Dataset items

[Start of section]

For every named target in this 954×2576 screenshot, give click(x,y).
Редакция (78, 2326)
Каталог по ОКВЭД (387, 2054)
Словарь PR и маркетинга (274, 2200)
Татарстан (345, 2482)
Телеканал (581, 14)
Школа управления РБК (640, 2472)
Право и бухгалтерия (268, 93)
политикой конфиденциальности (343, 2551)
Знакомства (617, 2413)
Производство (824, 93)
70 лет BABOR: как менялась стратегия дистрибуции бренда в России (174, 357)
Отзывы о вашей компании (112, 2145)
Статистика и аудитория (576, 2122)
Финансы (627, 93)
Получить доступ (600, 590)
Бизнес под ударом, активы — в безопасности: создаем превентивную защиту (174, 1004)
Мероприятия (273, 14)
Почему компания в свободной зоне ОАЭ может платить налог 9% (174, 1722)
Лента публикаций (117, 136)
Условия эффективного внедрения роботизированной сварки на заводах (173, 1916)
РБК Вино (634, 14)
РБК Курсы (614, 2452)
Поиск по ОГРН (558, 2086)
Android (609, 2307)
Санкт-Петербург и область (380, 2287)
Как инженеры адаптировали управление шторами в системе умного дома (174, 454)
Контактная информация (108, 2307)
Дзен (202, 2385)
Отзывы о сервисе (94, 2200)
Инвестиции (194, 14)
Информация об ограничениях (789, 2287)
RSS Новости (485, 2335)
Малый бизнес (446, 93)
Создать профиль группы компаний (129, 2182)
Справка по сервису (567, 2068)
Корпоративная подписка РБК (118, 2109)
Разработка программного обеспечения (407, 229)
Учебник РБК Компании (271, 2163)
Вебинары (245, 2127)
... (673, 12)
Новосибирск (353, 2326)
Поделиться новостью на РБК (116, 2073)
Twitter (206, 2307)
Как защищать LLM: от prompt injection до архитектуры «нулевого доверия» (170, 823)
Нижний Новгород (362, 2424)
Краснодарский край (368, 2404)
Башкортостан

[End of section]

EXERCISE DETAILS:
Write every record above out again exactly as it stands.

TASK RESULT:
For every named target in this 954×2576 screenshot, give click(x,y).
Редакция (78, 2326)
Каталог по ОКВЭД (387, 2054)
Словарь PR и маркетинга (274, 2200)
Татарстан (345, 2482)
Телеканал (581, 14)
Школа управления РБК (640, 2472)
Право и бухгалтерия (268, 93)
политикой конфиденциальности (343, 2551)
Знакомства (617, 2413)
Производство (824, 93)
70 лет BABOR: как менялась стратегия дистрибуции бренда в России (174, 357)
Отзывы о вашей компании (112, 2145)
Статистика и аудитория (576, 2122)
Финансы (627, 93)
Получить доступ (600, 590)
Бизнес под ударом, активы — в безопасности: создаем превентивную защиту (174, 1004)
Мероприятия (273, 14)
Почему компания в свободной зоне ОАЭ может платить налог 9% (174, 1722)
Лента публикаций (117, 136)
Условия эффективного внедрения роботизированной сварки на заводах (173, 1916)
РБК Вино (634, 14)
РБК Курсы (614, 2452)
Поиск по ОГРН (558, 2086)
Android (609, 2307)
Санкт-Петербург и область (380, 2287)
Как инженеры адаптировали управление шторами в системе умного дома (174, 454)
Контактная информация (108, 2307)
Дзен (202, 2385)
Отзывы о сервисе (94, 2200)
Инвестиции (194, 14)
Информация об ограничениях (789, 2287)
RSS Новости (485, 2335)
Малый бизнес (446, 93)
Создать профиль группы компаний (129, 2182)
Справка по сервису (567, 2068)
Корпоративная подписка РБК (118, 2109)
Разработка программного обеспечения (407, 229)
Учебник РБК Компании (271, 2163)
Вебинары (245, 2127)
... (673, 12)
Новосибирск (353, 2326)
Поделиться новостью на РБК (116, 2073)
Twitter (206, 2307)
Как защищать LLM: от prompt injection до архитектуры «нулевого доверия» (170, 823)
Нижний Новгород (362, 2424)
Краснодарский край (368, 2404)
Башкортостан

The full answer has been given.